Y como no hay cónclaves o citas, ni presentaciones formales, ni registro de miembros, ni aviso de pertenencia, ni forma alguna de identificación, se es o no se es "Peregrino de la Comunidad Dispersa" en tanto se muestre la determinación de trasponer las murallas de la certeza, todo lo que fije la dimensión de la vida a un alcance intelectual o emocional. El encuentro que produce esa determinación no es del tipo convencional, no requiere que dos o más personas confluyan más que en la presencia alerta ante lo que se vive, aunque nunca una sepa acerca de la otra, aunque las separen siglos y milenios. Esa es la esencia de esa Comunidad. Y por eso es Dispersa.
Podrá aducirse que es fácil formar una comunidad así, en la que uno no es cuestionado o interpelado directamente por otro. Quien lo dice, ignora que los habituales cuestionamientos y ejercicios de crítica y autocrítica no son más que modos de autoafirmar la seguridad y la autopresunción intencional, volvernos más diplomáticos y más astutos, pero no más sabios, más inocentes o más profundos.
La interpelación que transforma es la del corazón, no la del discurso. La diferencia es que cuando el corazón interpela, los habituales reflejos argumentativos quedan aniquilados antes de asomar las palabras. Se desarticula el engranaje de la justificación tanto como el atajo engañoso de la culpa. Simplemente exige de uno la respuesta anímica completa, sin cálculo ni reticencia, sin el filtro de lo que conviene o no a la tiranía de la autoimagen, sometida al control de la mirada social.

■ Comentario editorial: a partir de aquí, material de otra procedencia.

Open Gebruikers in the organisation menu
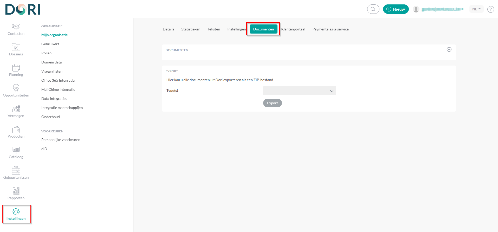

Sin embargo, no hay entre los "Peregrinos..." un credo anarquista, si por tal se entiende creer que para liberarnos basta tirar abajo los íconos del poder. Sería una tarea inútil, ya que esos íconos están y permanecen ahí, porque ocupan el espacio que, desde muy temprano, desde niños, vamos resignando y escamoteando al espacio que le cabe al corazón indagante e interpelante. Demolidos por una rebeldía antisistema, los símbolos eternos del poder volverían a rearmarse con otra imagen y, ora en nombre de la justicia, ora en nombre de la libertad, siempre en nombre de valores supremos, volveremos a dar la espalda al hombre que da sentido a la libertad y la justicia. Cuando nos volvemos esclavos de nuestra mirada, cuando nuestro juicio de valor evita entrar en crisis y se parapeta detrás de dogmas, doctrinas y teorías, da lo mismo en qué bando nos situemos o qué consignas defendamos, estamos tomando partido por nuestra máscara.
Precavidos de esa tendencia tan típica de lo humano, atravesamos de noche las murallas de la ciudad y nos hacemos a la marcha sin equipaje, confiados a la orientación que nos vaya dando la poética de la interrogación.